====== DOCUMENT SEGMENT ======
Giant Tortoise. Coco de Mer. Anse Source D'argent beach. Creole cuisine. Four world class attractions to discover in The Seychelles, but there are many more. Andy Mossack, Managing Editor of travel site www.TripReporter.co.uk takes us on a tour around these enchanting islands and uncovers tales of buried pirate treasure and what some may say is the real Garden of Eden.


Maybe it is the call of the rare Black Parrot that does it, or perhaps the sudden breeze rustling the huge tropical canopy high up above my head. But whatever it is, five minutes into my walk into the mysterious and legendary Valee de Mei forest on the Seychelles Island of Praslin, I am well and truly hooked. This is not just a tropical forest but the home of one of the strangest nuts Mother Nature has ever put her mind to. The Coco de Mer. A giant double lobed coconut whose shape has kept naturalists guessing for hundreds of years. And right there, in that stunning ancient forest, is the only place I will find them growing naturally in the whole world. So, while we are basking in the glory of that moment, let me explain why The Seychelles is a destination you'll never forget.

What are The Seychelles?
The Seychelles archipelago lies in the Indian Ocean off the east African coast and is made up of two distinct parts: the Inner group, where you'll find the mountainous granite peaks and dense forests of the main islands of Mahé, Praslin and La Digue, and the sparsely populated Outer group where small flat coral based islands are self contained little worlds and include Aldabra, the largest raised coral islet in the world. The Seychelles Outer islands stretch out towards the east African coast, and although they are mostly uninhabited, you can go out to visit them on day trips. But it's the Inner Islands - Mahé, Praslin and La Digue where you'll find most of the Seychellois people, the hotels and the best places to visit.
====== PROVIDED RECORDS ======
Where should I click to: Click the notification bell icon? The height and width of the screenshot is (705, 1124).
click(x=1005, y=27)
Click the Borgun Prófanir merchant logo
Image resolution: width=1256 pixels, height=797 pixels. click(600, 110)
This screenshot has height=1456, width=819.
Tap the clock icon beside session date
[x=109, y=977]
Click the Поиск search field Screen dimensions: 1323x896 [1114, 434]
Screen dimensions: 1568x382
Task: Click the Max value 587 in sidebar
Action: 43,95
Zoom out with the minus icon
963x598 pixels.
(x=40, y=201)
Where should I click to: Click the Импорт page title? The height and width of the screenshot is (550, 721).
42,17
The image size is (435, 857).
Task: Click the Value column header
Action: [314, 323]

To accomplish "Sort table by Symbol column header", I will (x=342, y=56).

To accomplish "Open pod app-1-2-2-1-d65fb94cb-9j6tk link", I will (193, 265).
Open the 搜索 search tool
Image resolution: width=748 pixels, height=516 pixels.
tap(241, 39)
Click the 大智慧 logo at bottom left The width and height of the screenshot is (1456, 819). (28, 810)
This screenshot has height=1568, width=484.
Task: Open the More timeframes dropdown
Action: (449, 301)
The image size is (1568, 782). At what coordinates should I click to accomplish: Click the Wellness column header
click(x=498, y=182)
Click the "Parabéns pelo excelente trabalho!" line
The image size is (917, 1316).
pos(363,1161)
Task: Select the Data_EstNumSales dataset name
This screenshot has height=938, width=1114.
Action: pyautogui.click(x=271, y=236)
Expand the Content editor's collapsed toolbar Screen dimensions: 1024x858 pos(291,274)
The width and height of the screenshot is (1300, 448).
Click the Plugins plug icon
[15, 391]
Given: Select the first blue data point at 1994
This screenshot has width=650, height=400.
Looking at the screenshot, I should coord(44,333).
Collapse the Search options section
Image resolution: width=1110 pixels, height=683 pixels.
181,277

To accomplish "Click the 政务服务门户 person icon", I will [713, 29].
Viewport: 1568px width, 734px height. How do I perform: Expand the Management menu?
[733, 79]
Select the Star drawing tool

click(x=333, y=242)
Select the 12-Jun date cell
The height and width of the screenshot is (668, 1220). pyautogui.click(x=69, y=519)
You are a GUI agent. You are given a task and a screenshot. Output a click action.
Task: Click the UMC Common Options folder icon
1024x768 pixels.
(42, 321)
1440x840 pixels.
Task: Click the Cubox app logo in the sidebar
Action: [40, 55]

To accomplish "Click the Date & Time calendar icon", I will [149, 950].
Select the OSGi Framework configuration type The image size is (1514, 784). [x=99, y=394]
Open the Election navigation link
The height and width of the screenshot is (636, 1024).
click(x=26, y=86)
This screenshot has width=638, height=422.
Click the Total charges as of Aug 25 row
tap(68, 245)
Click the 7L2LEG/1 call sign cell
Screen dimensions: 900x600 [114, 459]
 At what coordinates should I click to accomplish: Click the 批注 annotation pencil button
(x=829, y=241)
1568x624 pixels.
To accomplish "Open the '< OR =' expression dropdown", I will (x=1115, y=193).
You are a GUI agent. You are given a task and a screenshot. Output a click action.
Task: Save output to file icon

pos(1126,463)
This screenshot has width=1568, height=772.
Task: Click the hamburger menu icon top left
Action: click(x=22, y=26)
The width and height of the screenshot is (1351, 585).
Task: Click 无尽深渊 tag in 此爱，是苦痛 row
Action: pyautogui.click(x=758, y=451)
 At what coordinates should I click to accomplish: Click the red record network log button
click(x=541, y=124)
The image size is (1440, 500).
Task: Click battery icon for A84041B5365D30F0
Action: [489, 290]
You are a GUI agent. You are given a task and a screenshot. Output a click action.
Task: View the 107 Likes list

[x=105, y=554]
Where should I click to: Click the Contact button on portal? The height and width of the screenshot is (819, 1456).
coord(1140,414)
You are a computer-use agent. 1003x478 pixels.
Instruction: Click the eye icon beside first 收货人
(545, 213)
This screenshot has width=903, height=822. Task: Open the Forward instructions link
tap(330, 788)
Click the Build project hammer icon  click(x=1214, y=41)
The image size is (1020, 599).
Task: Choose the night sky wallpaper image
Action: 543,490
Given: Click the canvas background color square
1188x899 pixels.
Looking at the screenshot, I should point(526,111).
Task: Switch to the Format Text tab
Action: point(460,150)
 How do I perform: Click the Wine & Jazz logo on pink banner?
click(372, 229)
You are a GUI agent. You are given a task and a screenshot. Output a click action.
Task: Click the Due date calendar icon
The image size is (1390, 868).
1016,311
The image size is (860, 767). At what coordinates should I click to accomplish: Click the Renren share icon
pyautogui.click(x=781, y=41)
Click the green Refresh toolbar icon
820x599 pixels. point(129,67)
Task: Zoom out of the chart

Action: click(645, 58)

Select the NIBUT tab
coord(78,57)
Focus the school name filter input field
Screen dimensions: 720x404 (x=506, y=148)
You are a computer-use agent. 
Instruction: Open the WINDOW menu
======
__PROBLEM TO SOLVE__: Rewrite the paragraph of the Seychelles article that begins "The Seychelles archipelago lies" as a short bulleted list that keeps its main facts.

__SOLUTION TO THIS EXERCISE__:
- The archipelago lies in the Indian Ocean off the east African coast and has two distinct parts.
- Inner group: mountainous granite peaks and dense forests on the main islands of Mahé, Praslin and La Digue, where most Seychellois people, the hotels and the best places to visit are found.
- Outer group: sparsely populated, small, flat, coral-based islands, including Aldabra, the largest raised coral islet in the world.
- The Outer islands stretch toward the east African coast and are mostly uninhabited, but they can be visited on day trips.